Data for analysis below:

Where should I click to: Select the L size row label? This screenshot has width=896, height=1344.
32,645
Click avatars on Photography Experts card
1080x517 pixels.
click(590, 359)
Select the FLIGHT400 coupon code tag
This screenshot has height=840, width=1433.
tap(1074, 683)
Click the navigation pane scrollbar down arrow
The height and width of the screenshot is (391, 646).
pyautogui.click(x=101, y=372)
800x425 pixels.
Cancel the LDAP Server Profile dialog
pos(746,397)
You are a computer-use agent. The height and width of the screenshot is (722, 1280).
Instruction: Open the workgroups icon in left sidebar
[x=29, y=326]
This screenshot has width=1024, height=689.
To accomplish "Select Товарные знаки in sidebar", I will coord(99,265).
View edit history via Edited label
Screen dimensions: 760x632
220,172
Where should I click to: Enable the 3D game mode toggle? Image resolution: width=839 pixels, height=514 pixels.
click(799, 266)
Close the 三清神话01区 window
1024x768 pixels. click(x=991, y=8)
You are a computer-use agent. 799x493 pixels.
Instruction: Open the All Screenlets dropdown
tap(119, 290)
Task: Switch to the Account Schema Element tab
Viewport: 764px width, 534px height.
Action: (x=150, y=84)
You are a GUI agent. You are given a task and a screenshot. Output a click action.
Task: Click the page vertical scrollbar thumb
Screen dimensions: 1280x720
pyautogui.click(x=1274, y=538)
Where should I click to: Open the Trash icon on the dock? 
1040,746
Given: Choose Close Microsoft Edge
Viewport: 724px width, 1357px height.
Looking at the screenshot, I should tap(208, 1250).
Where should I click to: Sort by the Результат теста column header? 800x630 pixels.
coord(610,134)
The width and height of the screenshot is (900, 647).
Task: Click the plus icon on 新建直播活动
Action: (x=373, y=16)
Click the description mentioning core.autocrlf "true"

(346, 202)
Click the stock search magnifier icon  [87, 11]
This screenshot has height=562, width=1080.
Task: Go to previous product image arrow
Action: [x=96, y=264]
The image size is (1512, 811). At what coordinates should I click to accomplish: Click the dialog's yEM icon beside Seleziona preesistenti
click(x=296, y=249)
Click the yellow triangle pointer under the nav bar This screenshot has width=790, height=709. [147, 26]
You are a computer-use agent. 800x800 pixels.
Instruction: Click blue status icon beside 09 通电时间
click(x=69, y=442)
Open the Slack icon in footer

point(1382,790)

End of Data for analysis.

What is required — Count up the lines in the records where the string "computer" appears. Your reply is that number alone.

Exercise output — 3